Why/how can Linux driver make use of such non-ACPI defined methods?

Thanks,
Ivan

-----Original Message-----
From: Mika Westerberg [mailto:mika.westerb...@linux.intel.com] 
Sent: Wednesday, December 23, 2015 17:53
To: Xue, Ken
Cc: w...@the-dreams.de; Suthikulpanit, Suravee; Loc Ho; r...@rjwysocki.net; 
l...@kernel.org; linux-i2c@vger.kernel.org; linux-a...@vger.kernel.org; 
linux-arm-ker...@lists.infradead.org; j...@redhat.com; patc...@apm.com; 
Hurwitz, Sherry; Duran, Leo; Hanjun Guo; Al Stone; Zheng, Ivan; Yu, Xiangliang
Subject: Re: [PATCH v2 0/2] i2c:dw: Add APM X-Gene ACPI I2C device support

On Wed, Dec 23, 2015 at 05:34:01PM +0800, Ken Xue wrote:
> 1) Regarding
> https://msdn.microsoft.com/en-us/library/windows/hardware/dn919852(v=v
> s.85).aspx , Window I2C driver should pass MITT test.
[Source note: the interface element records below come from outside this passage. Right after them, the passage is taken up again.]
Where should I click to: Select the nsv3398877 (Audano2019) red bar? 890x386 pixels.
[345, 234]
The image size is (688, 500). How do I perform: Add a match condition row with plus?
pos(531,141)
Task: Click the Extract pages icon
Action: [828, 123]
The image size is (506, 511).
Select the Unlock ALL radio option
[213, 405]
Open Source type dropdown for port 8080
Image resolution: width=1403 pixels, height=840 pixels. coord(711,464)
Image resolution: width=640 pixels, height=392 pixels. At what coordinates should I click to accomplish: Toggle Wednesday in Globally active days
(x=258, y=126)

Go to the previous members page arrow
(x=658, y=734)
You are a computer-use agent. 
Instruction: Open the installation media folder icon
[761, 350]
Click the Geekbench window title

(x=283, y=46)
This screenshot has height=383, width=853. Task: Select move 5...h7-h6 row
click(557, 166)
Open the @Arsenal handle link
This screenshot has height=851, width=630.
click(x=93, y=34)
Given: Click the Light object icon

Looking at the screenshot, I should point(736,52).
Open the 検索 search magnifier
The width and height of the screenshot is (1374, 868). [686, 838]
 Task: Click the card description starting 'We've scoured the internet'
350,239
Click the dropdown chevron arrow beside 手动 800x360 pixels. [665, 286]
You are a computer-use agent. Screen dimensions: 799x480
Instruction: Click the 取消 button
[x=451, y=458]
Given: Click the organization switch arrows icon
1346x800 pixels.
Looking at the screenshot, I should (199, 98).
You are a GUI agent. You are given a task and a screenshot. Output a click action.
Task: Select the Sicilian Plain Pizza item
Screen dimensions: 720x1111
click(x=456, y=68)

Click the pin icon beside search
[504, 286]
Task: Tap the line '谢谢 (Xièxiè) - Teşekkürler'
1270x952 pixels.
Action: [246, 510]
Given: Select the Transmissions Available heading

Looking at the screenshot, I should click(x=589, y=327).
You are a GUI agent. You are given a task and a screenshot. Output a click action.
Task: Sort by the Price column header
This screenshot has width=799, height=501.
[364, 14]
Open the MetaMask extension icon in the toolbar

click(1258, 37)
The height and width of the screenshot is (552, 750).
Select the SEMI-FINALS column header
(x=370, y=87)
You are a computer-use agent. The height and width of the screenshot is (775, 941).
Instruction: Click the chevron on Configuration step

There are 5 I2C 
> devices connect to one I2C bus for test. And those devices defined 
> different "ConnectionSpeed" over the I2C bus by ACPI resource 
> "I2CSerialBus".
> 
> During test, I2C bus should run in different "ConnectionSpeed" of 
> device.
> 
> That means windows driver can modify I2C bus speed to match the 
> "ConnectionSpeed" of device on-the-fly. Static value from SSCN and 
> FMCN can not work for WITT test cases.

That is why there are *CNT methods for all supported I2C modes:

  - SSCN() - returns for standard mode (100kHz)
  - FMCN() - returns for fast mode (400kHz)
  - FPCN() - returns for fast mode+ (1MHz)
 
for High-speed mode I'm not sure what the method name is ;-)

Then the Windows driver switches between those based on what the 
ConnectionSpeed is in the ACPI I2C connector.